# PROBLEM STATEMENT
The answer must consist of the entries, copied exactly and in full.

# INPUT RECORDS
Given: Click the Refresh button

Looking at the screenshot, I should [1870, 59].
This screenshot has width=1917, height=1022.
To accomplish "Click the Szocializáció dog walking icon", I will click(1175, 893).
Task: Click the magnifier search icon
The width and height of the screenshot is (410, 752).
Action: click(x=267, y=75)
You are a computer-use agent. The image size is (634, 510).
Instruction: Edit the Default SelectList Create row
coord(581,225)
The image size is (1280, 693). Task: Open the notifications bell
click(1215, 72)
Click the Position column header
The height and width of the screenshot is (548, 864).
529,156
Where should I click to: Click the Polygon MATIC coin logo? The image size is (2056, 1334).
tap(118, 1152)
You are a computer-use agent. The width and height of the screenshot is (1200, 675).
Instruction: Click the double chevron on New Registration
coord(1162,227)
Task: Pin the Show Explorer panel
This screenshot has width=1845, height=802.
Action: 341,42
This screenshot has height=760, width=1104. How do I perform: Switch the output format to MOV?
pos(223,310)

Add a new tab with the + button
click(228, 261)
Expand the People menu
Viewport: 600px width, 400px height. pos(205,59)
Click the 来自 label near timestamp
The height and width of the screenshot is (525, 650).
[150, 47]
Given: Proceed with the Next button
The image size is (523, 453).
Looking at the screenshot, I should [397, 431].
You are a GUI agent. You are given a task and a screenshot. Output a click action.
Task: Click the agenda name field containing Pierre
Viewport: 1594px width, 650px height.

# RESPONSE BELOW
Given: Click the Refresh button

Looking at the screenshot, I should [1870, 59].
This screenshot has width=1917, height=1022.
To accomplish "Click the Szocializáció dog walking icon", I will click(1175, 893).
Task: Click the magnifier search icon
The width and height of the screenshot is (410, 752).
Action: click(x=267, y=75)
You are a computer-use agent. The image size is (634, 510).
Instruction: Edit the Default SelectList Create row
coord(581,225)
The image size is (1280, 693). Task: Open the notifications bell
click(1215, 72)
Click the Position column header
The height and width of the screenshot is (548, 864).
529,156
Where should I click to: Click the Polygon MATIC coin logo? The image size is (2056, 1334).
tap(118, 1152)
You are a computer-use agent. The width and height of the screenshot is (1200, 675).
Instruction: Click the double chevron on New Registration
coord(1162,227)
Task: Pin the Show Explorer panel
This screenshot has width=1845, height=802.
Action: 341,42
This screenshot has height=760, width=1104. How do I perform: Switch the output format to MOV?
pos(223,310)

Add a new tab with the + button
click(228, 261)
Expand the People menu
Viewport: 600px width, 400px height. pos(205,59)
Click the 来自 label near timestamp
The height and width of the screenshot is (525, 650).
[150, 47]
Given: Proceed with the Next button
The image size is (523, 453).
Looking at the screenshot, I should [397, 431].
You are a GUI agent. You are given a task and a screenshot. Output a click action.
Task: Click the agenda name field containing Pierre
Viewport: 1594px width, 650px height.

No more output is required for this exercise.